Воронов понял, что с Юлией Борисовной, пока она в таком состоянии, говорить не только бесполезно, но и опасно. О чем бы ни зашла речь, заканчиваться она будет упреками в адрес Александра. Такая предвзятость информации, весьма и весьма неожиданная для Воронова, его совершенно не устраивала. Он было собрался прощаться, но упоминание об утреннем звонке и встрече с кем-то заставило Алексея остаться.
— Хоть какие-то детали того утреннего разговора вы не смогли бы вспомнить?
— Нет, — Юлия Борисовна даже не задумалась, — помню одно — он с кем-то договаривался встретиться...
— Ну и во сколько он ушел?
— Вот это помню точно. У меня подгорали котлеты, и пришлось дважды разогревать картошку. Его не было с девяти утра до десяти часов. Как раз закончилась передача для женщин, и он вошел...
— Александр был в хорошем настроении?
— Уже за неделю до состязаний он ходил чертом, и ни о каком хорошем настроении и речи быть не могло.
«Похоже, что это у нее маниакальное. Или со временем пройдет, или останется навсегда. Впрочем, будь она как-то причастна к смерти мужа, вряд ли вела бы себя так агрессивно. Скорее прикинулась бы любящей супругой».

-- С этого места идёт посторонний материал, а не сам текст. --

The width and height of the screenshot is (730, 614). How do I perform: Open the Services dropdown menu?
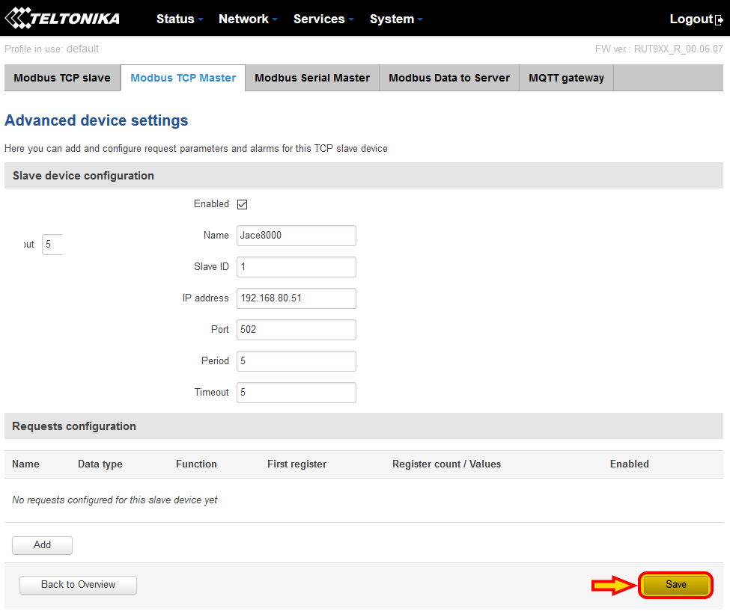[x=323, y=19]
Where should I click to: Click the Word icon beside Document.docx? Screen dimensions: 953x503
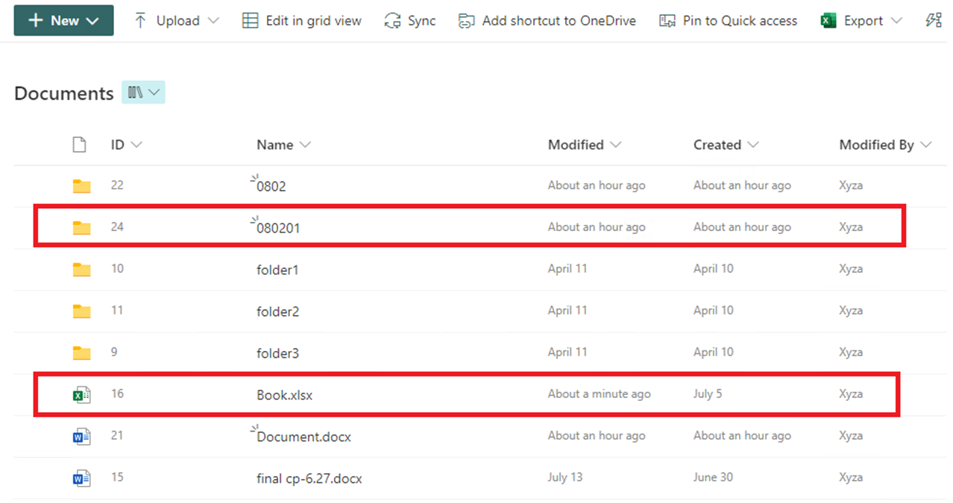(x=81, y=435)
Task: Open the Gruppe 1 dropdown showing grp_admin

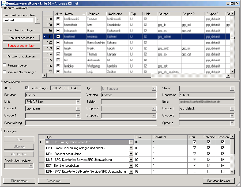Action: pyautogui.click(x=78, y=108)
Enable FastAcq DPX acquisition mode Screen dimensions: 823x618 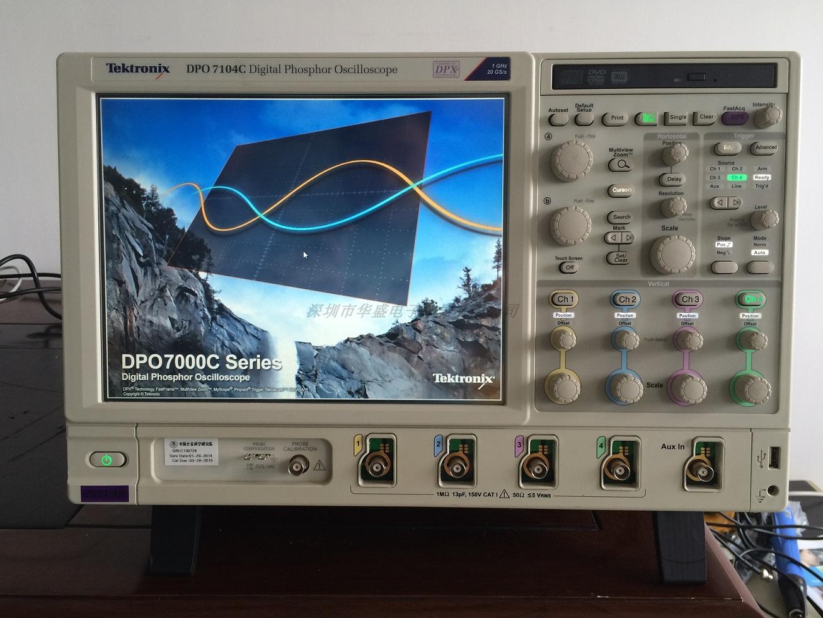point(735,116)
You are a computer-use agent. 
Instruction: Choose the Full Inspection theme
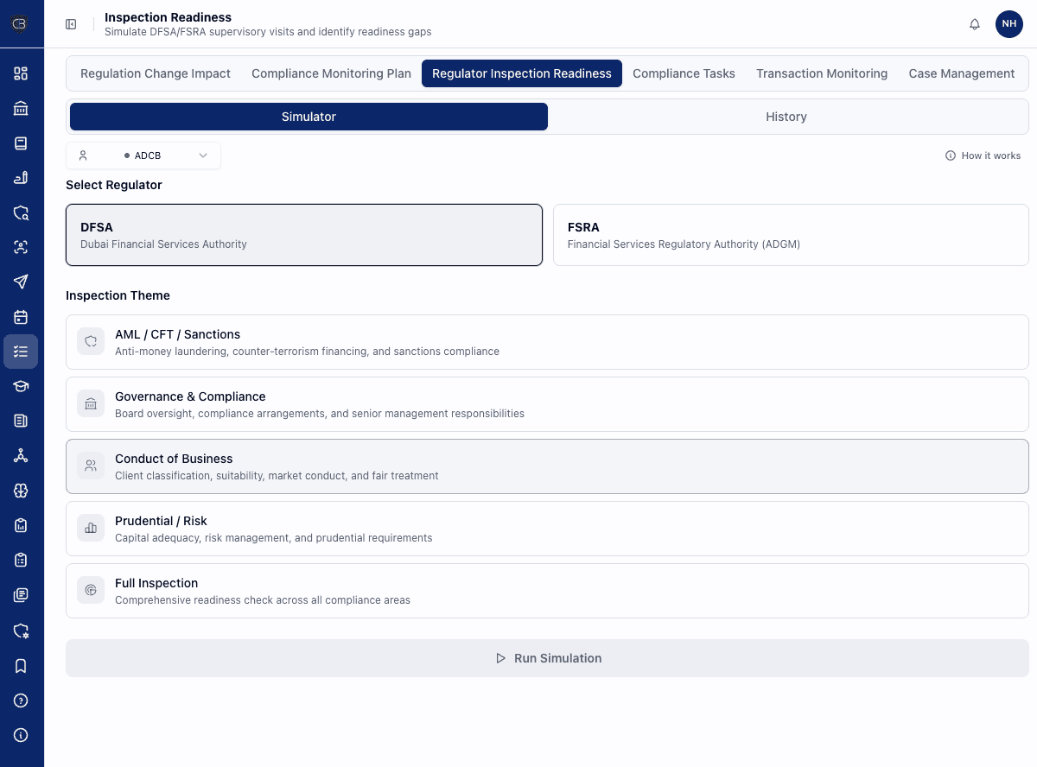(x=547, y=590)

От Юлии Борисовны Воронов уходил с чувством неудовлетворенности и горьким осадком на душе. Уже в дверях он остановился и спросил:
— Скажите, Юлия Борисовна, как вы узнали, что с Александром произошло несчастье?
— Мне позвонил со стрельбища Моцарт. Он бормотал что-то успокаивающее, но, верите, я сразу поняла, что случилось непоправимое.
— Что сказал Мельников?
— Моцарт был испуган. Сказал, произошла неприятность с оружием, и Александра отправили в больницу. Я не успела спросить в какую, нас разъединили. Он позвонил вновь через полчаса, которые показались мне вечностью. Когда я приехала по указанному адресу в больницу, Моцарт был уже там. С ним мы просидели возле операционной до того самого момента, когда вышел профессор и сказал...
Вернувшись от Юлии Борисовны, Воронов долго не мог сосредоточиться и осмыслить все то, что узнал в квартире Мамлеева. Стукова на месте не оказалось, и посоветоваться было не с кем. Хотелось просто излить душу и в ходе пересказа отфильтровать существенное от второстепенного, факты от эмоций и измышлений Юлии Борисовны.
Оставалось только одно: последовать стуковскому совету и взяться за перо. Тот часто любил повторять, что следователь, который не умеет писать и тем самым дисциплинировать свою мысль, не следователь. И добавлял: инспекторов это касается также.
Воронов не любил писать, особенно письма, — многие его «трения» с матерью были вызваны тем, что, уезжая, он напрочь обрывал всякую связь. И все-таки прав был Стуков. Алексей несколько раз пробовал излагать письменно очередную версию и ловил себя на признании, что если от написания версия не становится стройнее, то, по крайней мере, ошибки и несоответствия видны лучше.
Закрывшись в свободном кабинете и отключив дежурный телефон, он за два часа набросал приблизительную картину того, как начался для Мамлеева роковой день.